Os irmãos Valdinei, Valmir e Valdenir Formagio, tradicionais produtores de grãos de Ivatuba, foram os primeiros agricultores a iniciar a colheita da soja no Noroeste do Estado nesta safra e se decepcionaram com os resultados. Onde esperavam colher entre 120 e 130 sacas por alqueire estão conseguindo em torno de 80, cerca de 38% menos.

Eles começaram a colher no sábado em uma propriedade da família às margens da PR-551. "Este é apenas o começo da colheita e acreditamos que esta média ainda pode melhorar", afirma Valmir.

De acordo com o agricultor, na parte que está sendo colhida, foi plantada uma semente semiprecoce, que permite a colheita 120 dias após o plantio, que foi afetada pela falta de chuva em outubro e primeiros dias de novembro.

Os Formagio torcem para que a parte semeada com sementes semitardias e tardias, que serão colhidas a partir do final do mês, não tenham sido prejudicadas pelo clima.

Entra o milho

Logo atrás das colheitadeiras, as plantadeiras semeiam o milho da safra de inverno, a conhecida safrinha. "Corremos para tirar logo a safra porque assim teremos a certeza de que o safrinha será colhido antes do período em que geralmente ocorrem geadas", diz Valmir.

A partir de hoje, também o produtor José Oscar Dantes, de Ivatuba, deve colocar as colheitadeiras no campo e a expectativa é de que ainda nesta semana tenha colheita em Floresta, Doutor Camargo e São Jorge do Ivaí.
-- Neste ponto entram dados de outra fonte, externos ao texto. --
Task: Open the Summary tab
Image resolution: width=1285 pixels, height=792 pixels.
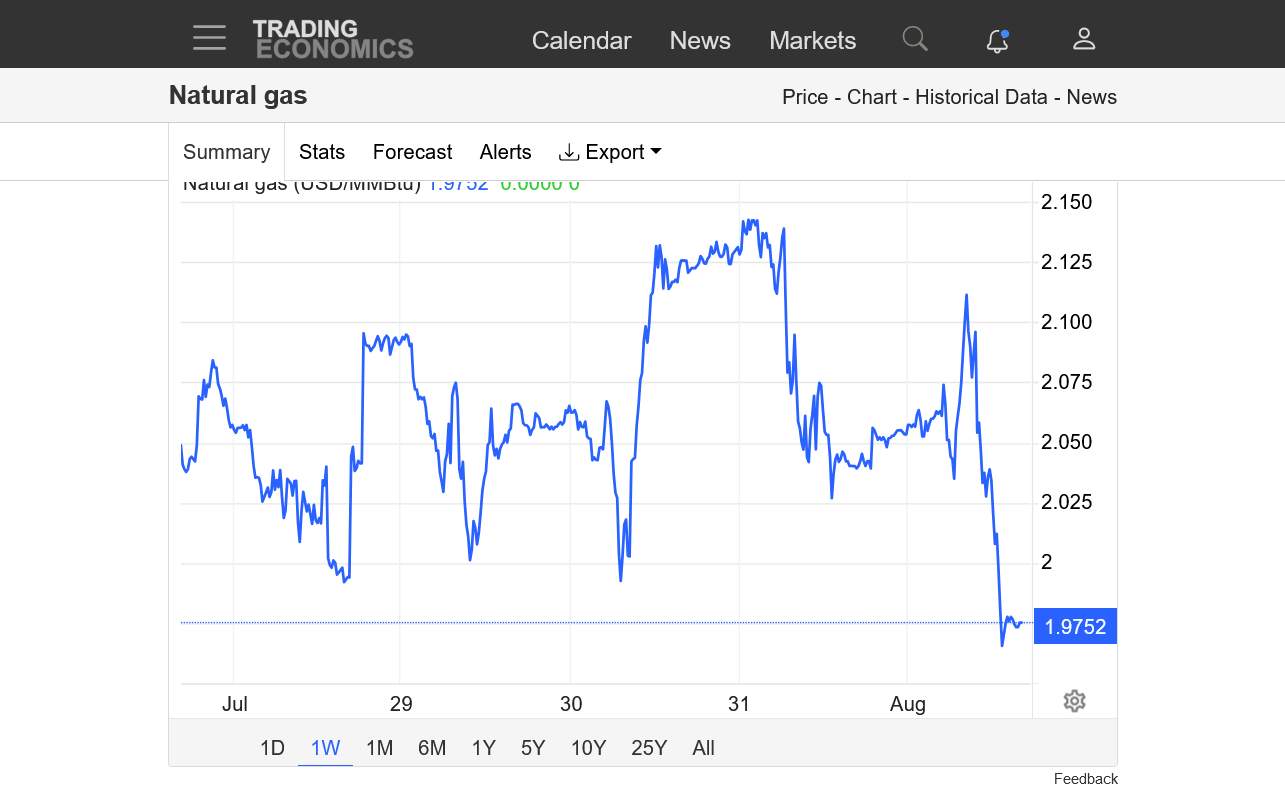Action: click(x=227, y=152)
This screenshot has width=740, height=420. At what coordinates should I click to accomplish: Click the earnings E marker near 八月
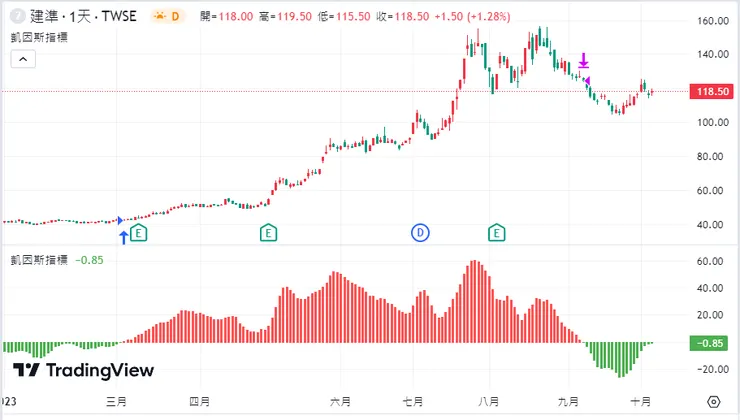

Porém, o grosso da colheita é esperado para o final do mês e início de fevereiro. Em todos os casos, os produtores pretendem plantar o milho safrinha no mesmo dia em que fazem a colheita da soja.

Apesar dos reveses do início da colheita, o Departamento de Economia Rural (Deral) mantém a estimativa feita em dezembro, onde calcula que a região de Maringá colherá em torno de 907 mil toneladas, 18% superior a última safra, que foi afetada pelo excesso de chuva.